> [How to complete this task]: Copy the data exactly. Leave nothing out.

Saved entries:
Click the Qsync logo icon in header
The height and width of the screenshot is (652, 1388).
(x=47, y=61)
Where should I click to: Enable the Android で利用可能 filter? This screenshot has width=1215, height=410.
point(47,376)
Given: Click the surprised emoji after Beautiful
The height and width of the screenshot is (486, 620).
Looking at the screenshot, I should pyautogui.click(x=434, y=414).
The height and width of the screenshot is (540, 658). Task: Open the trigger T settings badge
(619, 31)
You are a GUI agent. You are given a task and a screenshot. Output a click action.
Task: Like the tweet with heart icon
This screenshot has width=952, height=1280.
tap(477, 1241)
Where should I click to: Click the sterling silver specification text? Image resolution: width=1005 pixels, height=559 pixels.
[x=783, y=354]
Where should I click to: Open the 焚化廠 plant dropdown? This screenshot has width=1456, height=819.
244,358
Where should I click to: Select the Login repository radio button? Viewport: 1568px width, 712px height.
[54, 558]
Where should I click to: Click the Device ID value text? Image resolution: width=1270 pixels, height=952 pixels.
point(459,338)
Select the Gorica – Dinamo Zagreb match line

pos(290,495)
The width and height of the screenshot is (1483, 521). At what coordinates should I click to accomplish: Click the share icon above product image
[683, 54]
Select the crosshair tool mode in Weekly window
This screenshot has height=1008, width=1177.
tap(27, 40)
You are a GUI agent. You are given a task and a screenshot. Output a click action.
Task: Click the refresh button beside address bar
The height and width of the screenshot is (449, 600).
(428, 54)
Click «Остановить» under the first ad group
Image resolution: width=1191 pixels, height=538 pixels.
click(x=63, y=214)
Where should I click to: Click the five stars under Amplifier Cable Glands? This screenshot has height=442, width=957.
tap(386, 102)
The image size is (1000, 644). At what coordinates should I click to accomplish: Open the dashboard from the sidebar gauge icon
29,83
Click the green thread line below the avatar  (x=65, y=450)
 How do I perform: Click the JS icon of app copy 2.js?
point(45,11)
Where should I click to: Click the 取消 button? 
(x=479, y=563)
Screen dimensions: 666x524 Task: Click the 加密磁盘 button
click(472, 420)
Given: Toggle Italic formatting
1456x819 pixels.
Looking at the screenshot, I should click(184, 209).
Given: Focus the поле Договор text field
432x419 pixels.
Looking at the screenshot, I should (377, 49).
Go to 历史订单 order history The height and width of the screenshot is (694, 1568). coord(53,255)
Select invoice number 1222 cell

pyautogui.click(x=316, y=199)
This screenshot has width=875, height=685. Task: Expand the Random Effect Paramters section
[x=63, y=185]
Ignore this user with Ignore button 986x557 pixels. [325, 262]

> [Task answer]:
Click the Qsync logo icon in header
The height and width of the screenshot is (652, 1388).
(x=47, y=61)
Where should I click to: Enable the Android で利用可能 filter? This screenshot has width=1215, height=410.
point(47,376)
Given: Click the surprised emoji after Beautiful
The height and width of the screenshot is (486, 620).
Looking at the screenshot, I should pyautogui.click(x=434, y=414).
The height and width of the screenshot is (540, 658). Task: Open the trigger T settings badge
(619, 31)
You are a GUI agent. You are given a task and a screenshot. Output a click action.
Task: Like the tweet with heart icon
This screenshot has width=952, height=1280.
tap(477, 1241)
Where should I click to: Click the sterling silver specification text? Image resolution: width=1005 pixels, height=559 pixels.
[x=783, y=354]
Where should I click to: Open the 焚化廠 plant dropdown? This screenshot has width=1456, height=819.
244,358
Where should I click to: Select the Login repository radio button? Viewport: 1568px width, 712px height.
[54, 558]
Where should I click to: Click the Device ID value text? Image resolution: width=1270 pixels, height=952 pixels.
point(459,338)
Select the Gorica – Dinamo Zagreb match line

pos(290,495)
The width and height of the screenshot is (1483, 521). At what coordinates should I click to accomplish: Click the share icon above product image
[683, 54]
Select the crosshair tool mode in Weekly window
This screenshot has height=1008, width=1177.
tap(27, 40)
You are a GUI agent. You are given a task and a screenshot. Output a click action.
Task: Click the refresh button beside address bar
The height and width of the screenshot is (449, 600).
(428, 54)
Click «Остановить» under the first ad group
Image resolution: width=1191 pixels, height=538 pixels.
click(x=63, y=214)
Where should I click to: Click the five stars under Amplifier Cable Glands? This screenshot has height=442, width=957.
tap(386, 102)
The image size is (1000, 644). At what coordinates should I click to accomplish: Open the dashboard from the sidebar gauge icon
29,83
Click the green thread line below the avatar  (x=65, y=450)
 How do I perform: Click the JS icon of app copy 2.js?
point(45,11)
Where should I click to: Click the 取消 button? 
(x=479, y=563)
Screen dimensions: 666x524 Task: Click the 加密磁盘 button
click(472, 420)
Given: Toggle Italic formatting
1456x819 pixels.
Looking at the screenshot, I should click(184, 209).
Given: Focus the поле Договор text field
432x419 pixels.
Looking at the screenshot, I should (377, 49).
Go to 历史订单 order history The height and width of the screenshot is (694, 1568). coord(53,255)
Select invoice number 1222 cell

pyautogui.click(x=316, y=199)
This screenshot has width=875, height=685. Task: Expand the Random Effect Paramters section
[x=63, y=185]
Ignore this user with Ignore button 986x557 pixels. [325, 262]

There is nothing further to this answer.